• GIVEN TEXT:
2001-10-21 Thread volodya



On Sun, 21 Oct 2001, Peter Surda wrote:

> On Fri, Oct 19, 2001 at 06:45:07AM -0700, Billy Biggs wrote:
> > > > The +/-5ms error here is visible, especially on big cinematic pans.
> > > I REALLY doubt what you perceive as an error is a 5ms difference.
> >   No?  I'll post up a good example later today.  Consider a pan where
> > the time between frames goes like this: 40ms, 45ms, 35ms, 45ms, 42ms...
> > So, the second frame is shown for much longer than the first or third.
> it's a 1frame difference if you have 100Hz refresh. I REALLY doubt a human eye
> can see the difference. I bet it is something else causing you to see
> disturbances. To see the 80ms disturbance I was talking about (missed frame on
> TVout) you already have to watch out a little. 10ms (45 - 35) is 8 times as
> difficult.
> 
> Please don't understand me wrongly: I agree that the current situation is
> insufficient. I simply think that the cause of your problems is not exactly
> what you think :-).

The human eye will see the difference in a specific case - stroboscope.

• AIM: Copy the passage of the frame-timing email thread from "On Sun, 21 Oct" to "big cinematic pans." word for word.

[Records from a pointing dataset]
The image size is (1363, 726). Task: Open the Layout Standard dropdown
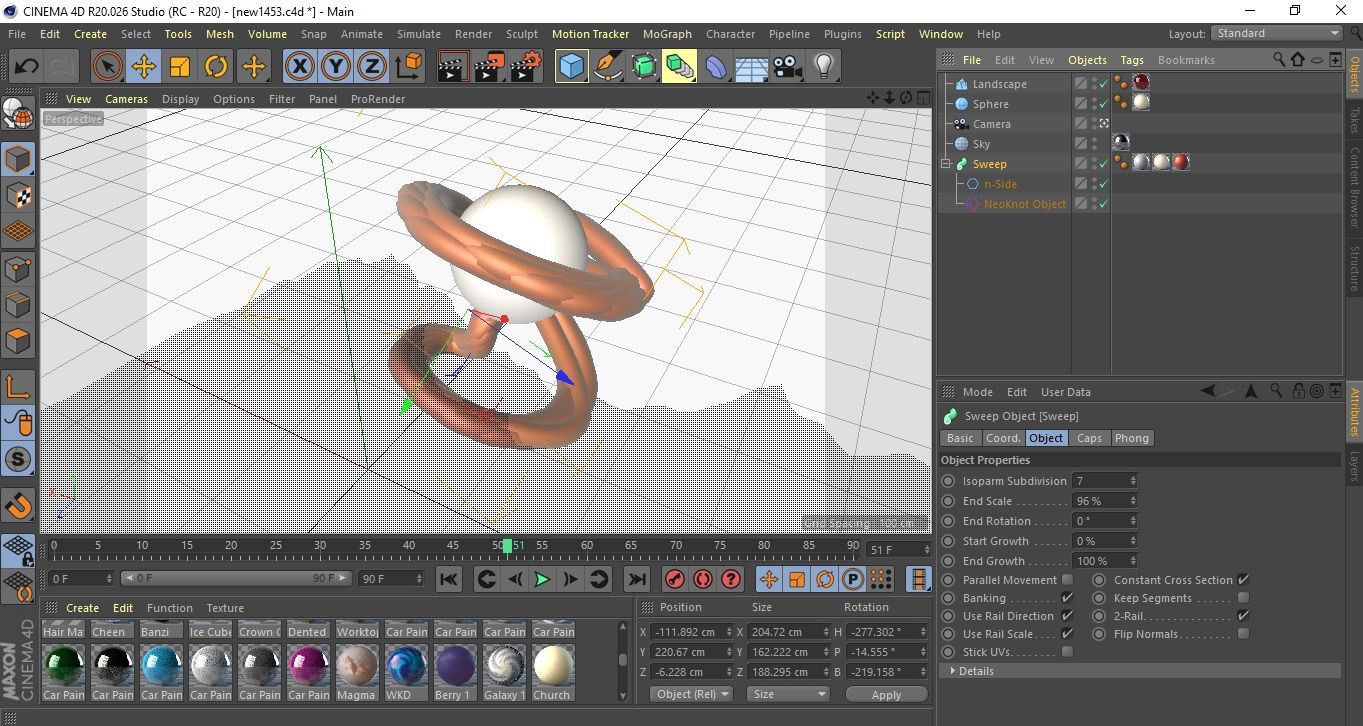point(1276,33)
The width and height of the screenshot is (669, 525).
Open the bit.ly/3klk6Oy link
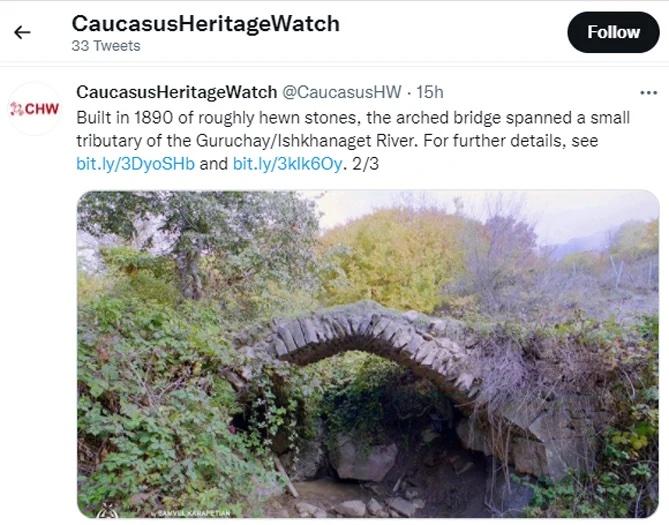pyautogui.click(x=287, y=164)
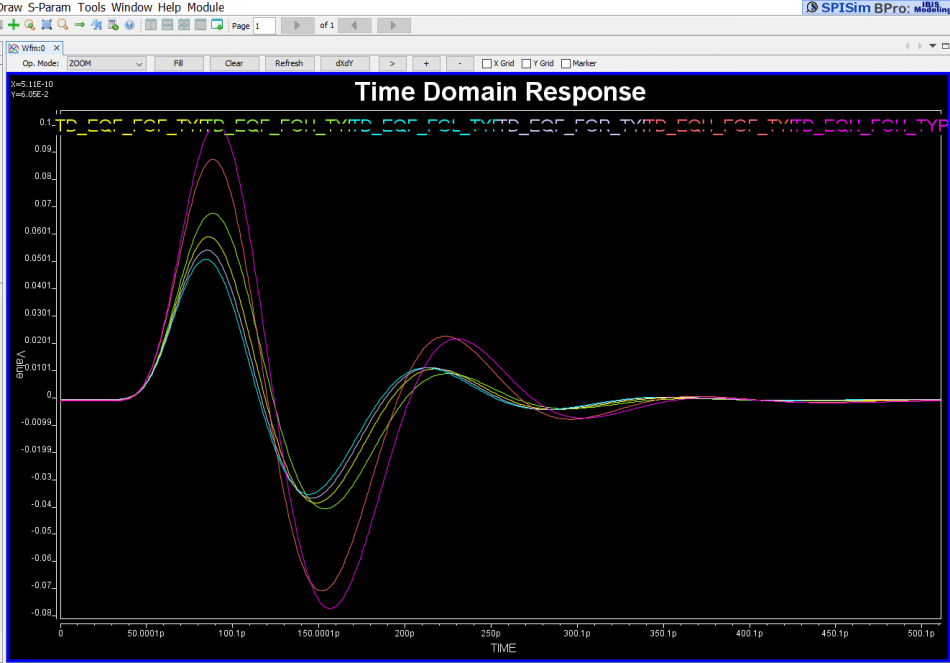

• EXPECTED ANSWER:
On Sun, 21 Oct 2001, Peter Surda wrote:

> On Fri, Oct 19, 2001 at 06:45:07AM -0700, Billy Biggs wrote:
> > > > The +/-5ms error here is visible, especially on big cinematic pans.